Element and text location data
Start
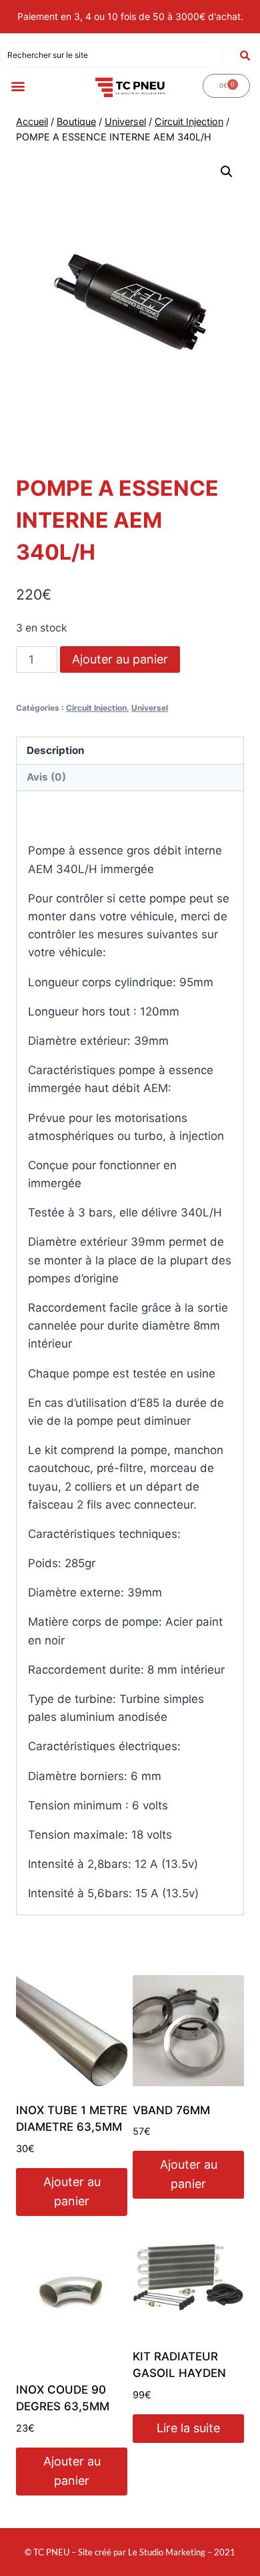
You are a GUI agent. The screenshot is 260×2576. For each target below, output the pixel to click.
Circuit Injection (96, 708)
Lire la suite (188, 2428)
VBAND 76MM (171, 2110)
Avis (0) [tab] (46, 777)
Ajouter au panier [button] (72, 2191)
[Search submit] (245, 55)
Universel (149, 708)
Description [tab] (56, 750)
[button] (18, 85)
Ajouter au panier (120, 659)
End
Please gather every line in the records that contains the word "panier", and copy each one as it appears.

Solution below:
Ajouter au panier [button] (72, 2191)
Ajouter au panier (120, 659)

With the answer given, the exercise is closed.